*Required work*
Extend the commentary on Marlowe, the consul, and Cassie, picking up after its final sentence.

*Given text*
# # # # # # #
Even the forcible waking of Dorina in _Ride the Storm_ could be understood as forcing Mircea to fill Cassie in, to outright _strengthen_ the bond between them. After all, the consul probably knows that Cassie’s been assuming Mircea has a mistress, and she probably would’ve realized who Cassie was confused about—and recognized that Cassie was therefore a threat to Dory and Dorina both. She did emphasize “daughter” when she said it, in front of Cassie.

So, judging from her actual words and actions, the consul doesn’t actually hate Dory or Cassie…and frankly, Marlowe doesn’t, either.

Ultimately, Marlowe’s “anger” and “hatred” (as alleged by the unreliable narrator) reads to me as frustration, confusion—he gets sharp when seeking explanations. This is completely normal for someone who grew up in the type of family background he’s established as having had in _Zombie’s Bite_ —and that free novella outright indicates he had a personality disorder or trauma issues as a human, too. (See his mention of never having processing emotion normally, connected with some black humor.) When you grow up in a family where ignorance and confusion are actively dangerous, precursors to actual harm, ignorance and confusion are massive anxiety triggers.
# # # # # # #
*Collected material*

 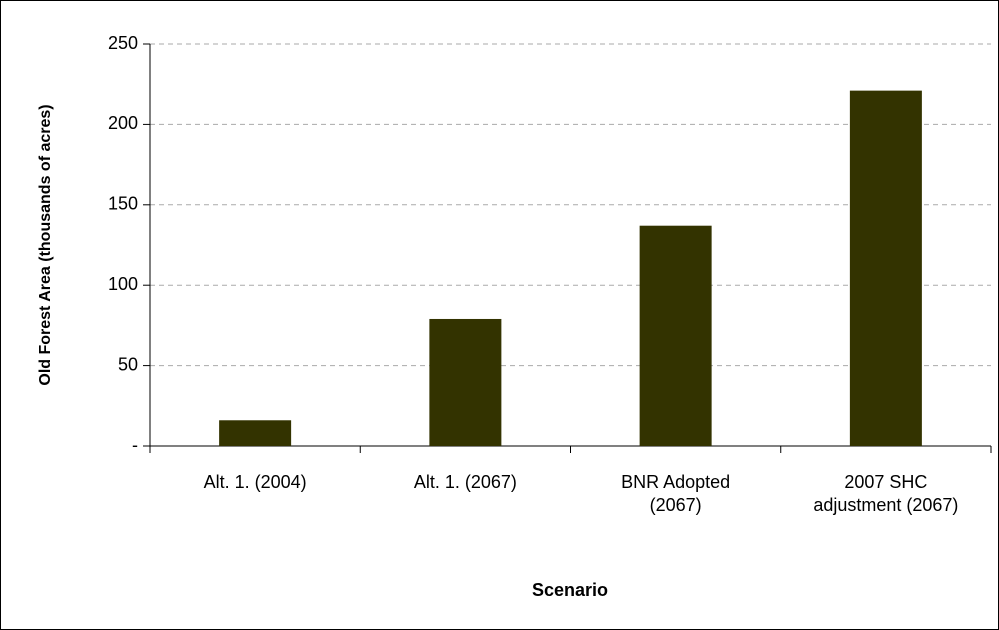 I want to click on y-axis-label: Old Forest Area (thousands of acres), so click(x=46, y=244).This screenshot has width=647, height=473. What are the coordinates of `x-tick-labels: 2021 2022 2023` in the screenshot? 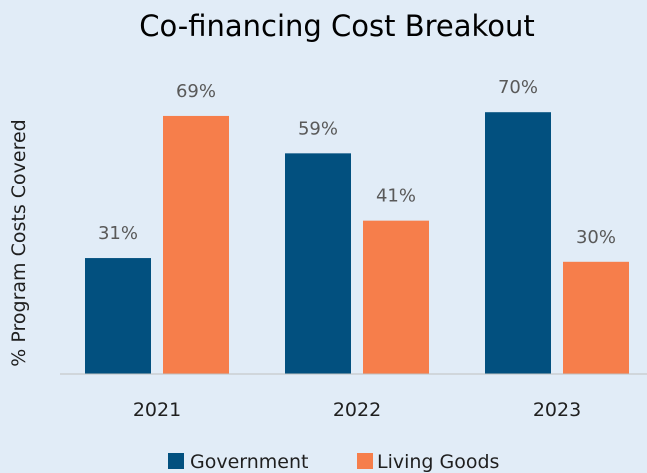 It's located at (357, 410).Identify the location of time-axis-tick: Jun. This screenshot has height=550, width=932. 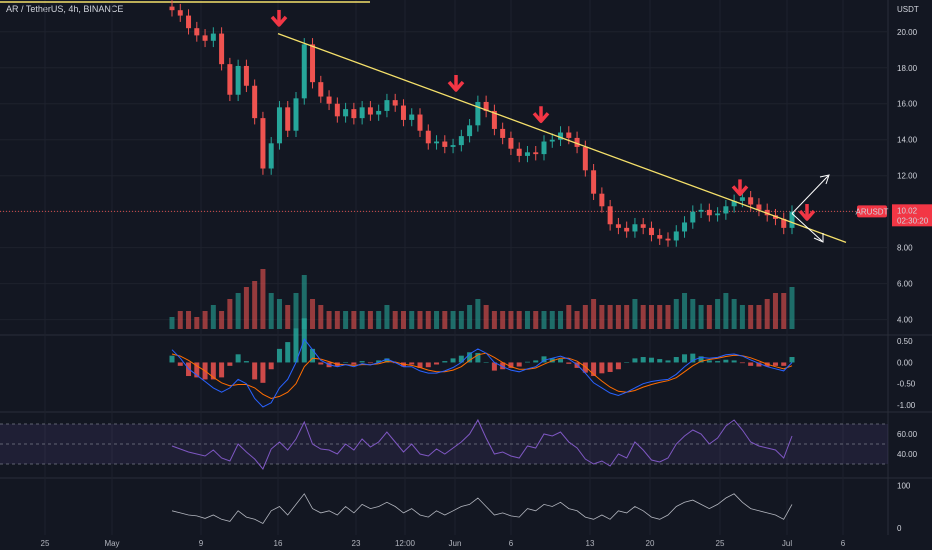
# # # # # # #
*Output below*
This non-hatred of Dory has admittedly been a shift from where the series started. Marlowe originally seemed convinced Dory was like her uncle Vlad (e.g., “I know what you are!” in _Fury’s Kiss_ ), and the hatred was probably legitimate then (though he still bothered to provide explanations when needed, which is itself interesting). But his view of her changed, and Dory’s interpretation hasn’t, even after he starts demonstrating upset about how she’s treated (e.g., calling Louis-Cesaré a “gorilla”* in _Shadow’s Bane_ , after the “We are going to bed!” thing). Marlowe got particularly obvious about the attitude change in _Dragon’s Claw_ ; the consul cut him off but did not contradict or sabotage him. (See when he points out Cheung attacked her first, then backpedals to include Cheung’s offense against his own person after witnesses notice his support as something weird.)

*(The “gorilla” comment seems a bit odd for Marlowe, and Dory herself has increasingly been comparing people to animals as Dorina’s gotten more active. This could be an intentional clue that the “gorilla” comparison originally came from Dorina. It also could just be the author growing her style and unintentionally mirroring tactics across characters, so please note that I am not saying that it’s necessarily significant. I’m just pointing out that it’s _potentially_ significant.)

So altogether, Marlowe looks to have been supporting Dory, either by his lady’s order or with her approval.

He also understands their relationship dynamic differently than Dory does, judging from his “It’s not your fault” to Dory in _Shadow’s Bane_ (see the physical fight) and his “I’m not in the mood tonight” in _Dragon’s Claw_ (see beginning).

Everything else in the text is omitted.